The cybersecurity industry has embraced MITRE ATT&CK for good reason: it provides security leaders and practitioners an objective, third-party standard with which to evaluate their own detection coverage and EDR solutions. But even while they recognize the value, many organizations are unsure about what specific steps they should take to fully benefit from MITRE ATT&CK.

First, we should cover a few basics about the MITRE ATT&CK framework. Introduced in 2015, MITRE ATT&CK provides a structure for understanding attacker behavior. ATT&CK stands for Adversarial Tactics, Techniques, and Common Knowledge—it standardizes descriptions of attacker behavior. MITRE maintains separate ATT&CK matrices for enterprise, cloud, and industrial control system (ICS) environments. According to a September 2020 study by UC Berkeley, 81% of surveyed organizations use at least one of the ATT&CK matrices.

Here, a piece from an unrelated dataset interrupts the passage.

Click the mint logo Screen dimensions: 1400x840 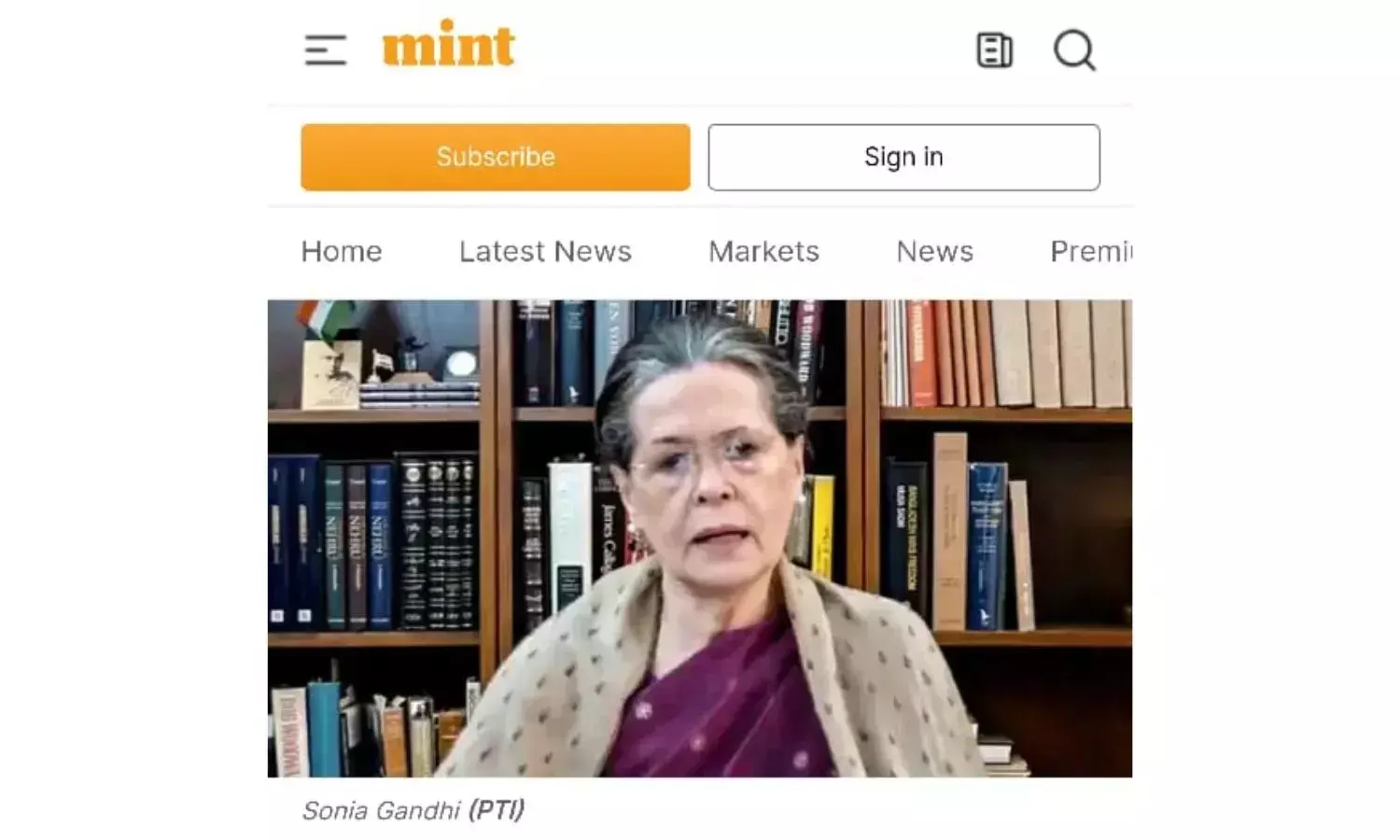click(x=448, y=43)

ATT&CK went beyond the Cyber Kill Chain trademarked by Lockheed Martin in 2011. The key advantage of ATT&CK is that it describes the techniques used by attackers as they progress through an attack, enabling red teams to reproduce attack behavior seen by various threat groups and enabling blue teams to test their detection coverage for these behaviors.

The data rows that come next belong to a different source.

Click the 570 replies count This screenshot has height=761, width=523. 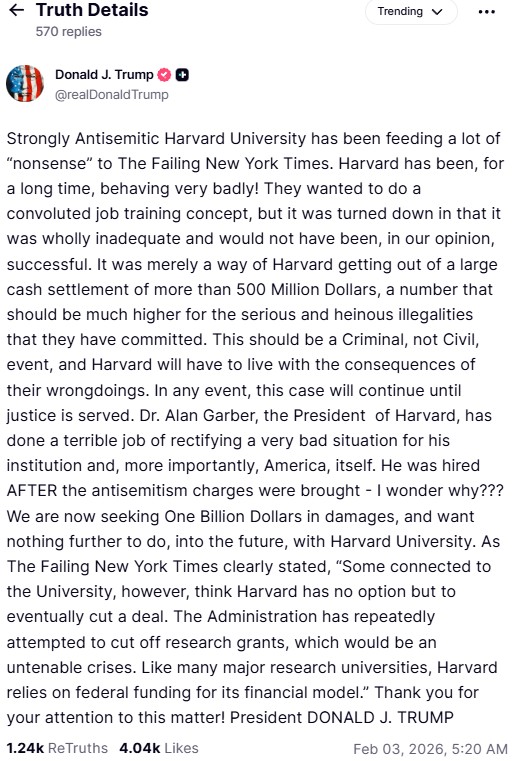68,32
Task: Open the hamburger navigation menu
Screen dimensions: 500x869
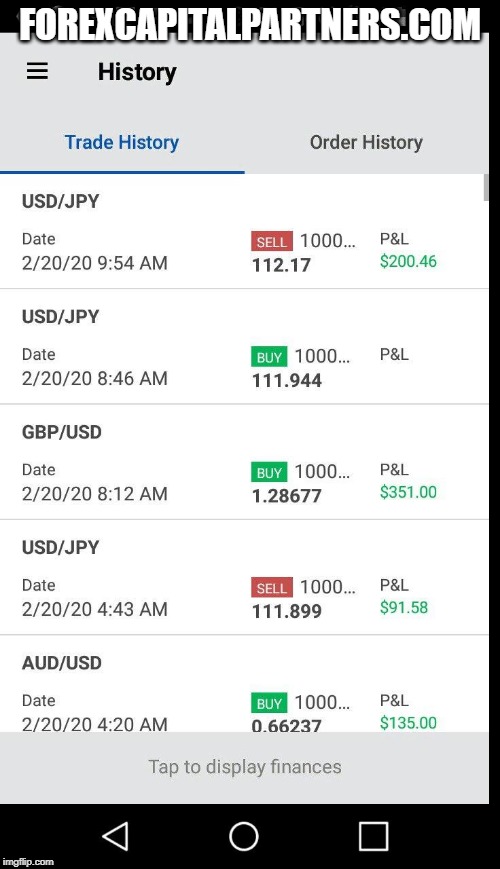Action: click(x=37, y=71)
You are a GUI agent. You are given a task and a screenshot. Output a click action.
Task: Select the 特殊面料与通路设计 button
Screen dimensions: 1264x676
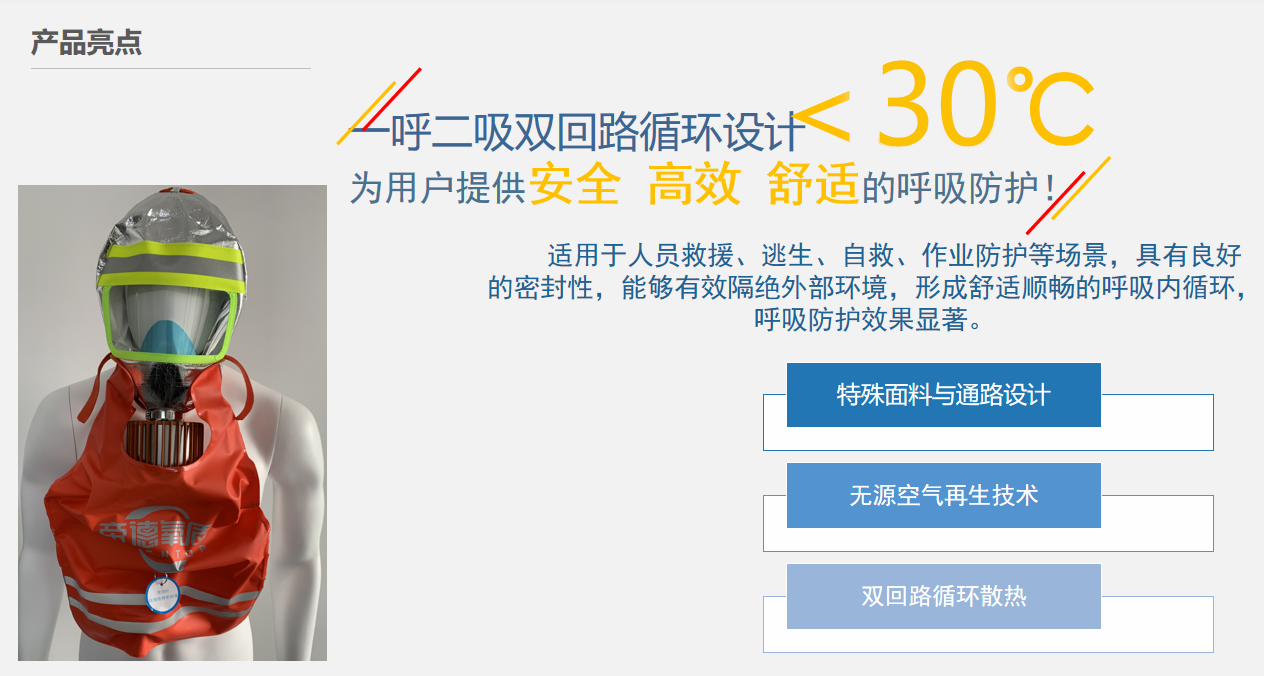tap(943, 395)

Another key difference between ATT&CK and the Cyber Kill Chain is that ATT&CK focuses more on the post-compromise lateral movement of an attacker who has successfully penetrated perimeter defenses. This makes ATT&CK more suitable for designing defenses against outside attackers that have succeeded in stealing legitimate credentials and insider threats.

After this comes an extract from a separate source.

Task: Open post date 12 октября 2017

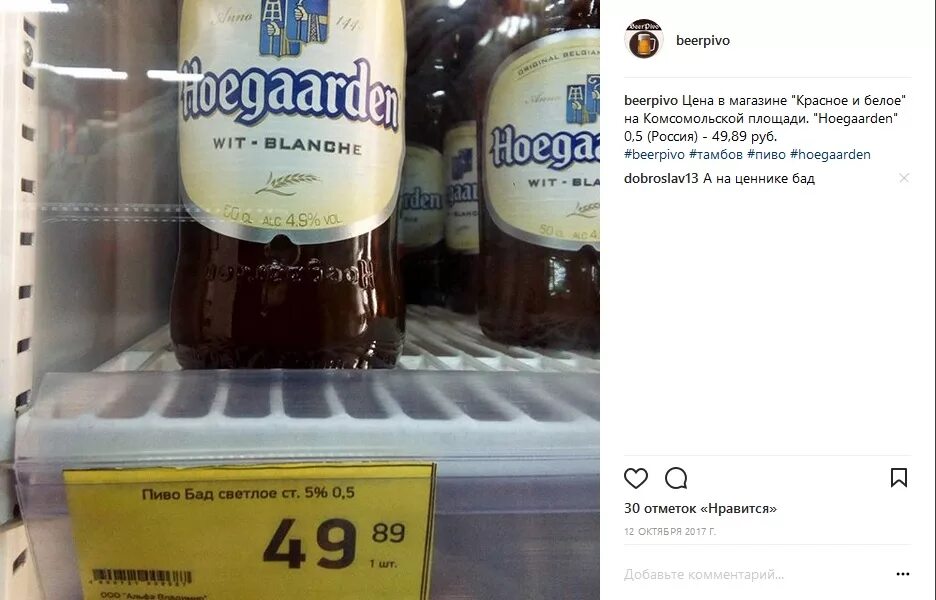Action: 670,531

Here are the best practices in applying ATT&CK to your organizational security.

1. Use ATT&CK to better understand your threat model, specifically how specific threat groups are likely to go about penetrating your organization. ATT&CK documents how various threat groups go about their operations, cataloging the specific techniques they’ve been observed using in the field. This information is driven by community contributions and allows users to understand how these techniques are executed by various malware and exploits.

Based on your unique organizational profile, you can prioritize your detection efforts. Prioritization is important because organizations have limited resources and need to know where to focus. Each organization’s risk profile will be different based on their environment, the data they must protect, the industry regulations they are subject to, and the threat groups that are targeting them. For example, a financial services group would be able to see which threat groups target businesses like them, and then understand the techniques they need to prioritize for detection.

2. Use ATT&CK to evaluate vendor capabilities. After you’ve built your threat model, you can then use the ATT&CK framework to compare your organization’s detection requirements against the capabilities of various vendors. MITRE facilitates this comparison with its ATT&CK evaluations.

For each of the past three years, MITRE has invited security vendors to participate in an evaluation to see what attack behaviors they can detect, and at what level of detail. Each year, MITRE uses the techniques favored by different attack groups. For the 2020 evaluations, MITRE is comparing vendor detection capabilities for the FIN7 and Carbanak threat groups, which primarily target retail and financial services providers.

You can measure the efficacy of any EDR solution you’re considering with these evaluations. They put vendors on an even playing field, and give decision makers a quantitative alternative to complement the more qualitative analyst reports.

One vendor’s capabilities may not provide sufficient detection coverage for your organization’s risk profile. In that case, you will need to decide whether to purchase complementary solutions or develop other compensating controls.

3. Use ATT&CK to make your security analysts’ jobs easier. By incorporating ATT&CK into your detection workflow, you can give your security analysts more context around detections. If your detection product maps alerts to the ATT&CK framework, analysts can easily understand the progression and potential severity of an attack. This is incredibly important because time is an analyst’s most valuable commodity. More context saves them time in deciding whether an alert is legitimate, and if deemed legitimate, context also helps the analyst understand the severity and scope of the attack.

MITRE ATT&CK represents an important step forward in transparency for the cybersecurity industry. Security leaders and practitioners should take advantage of this trusted standard to understand their threat profile, evaluate EDR solutions, and equip analysts with the context needed to make faster, more accurate decisions.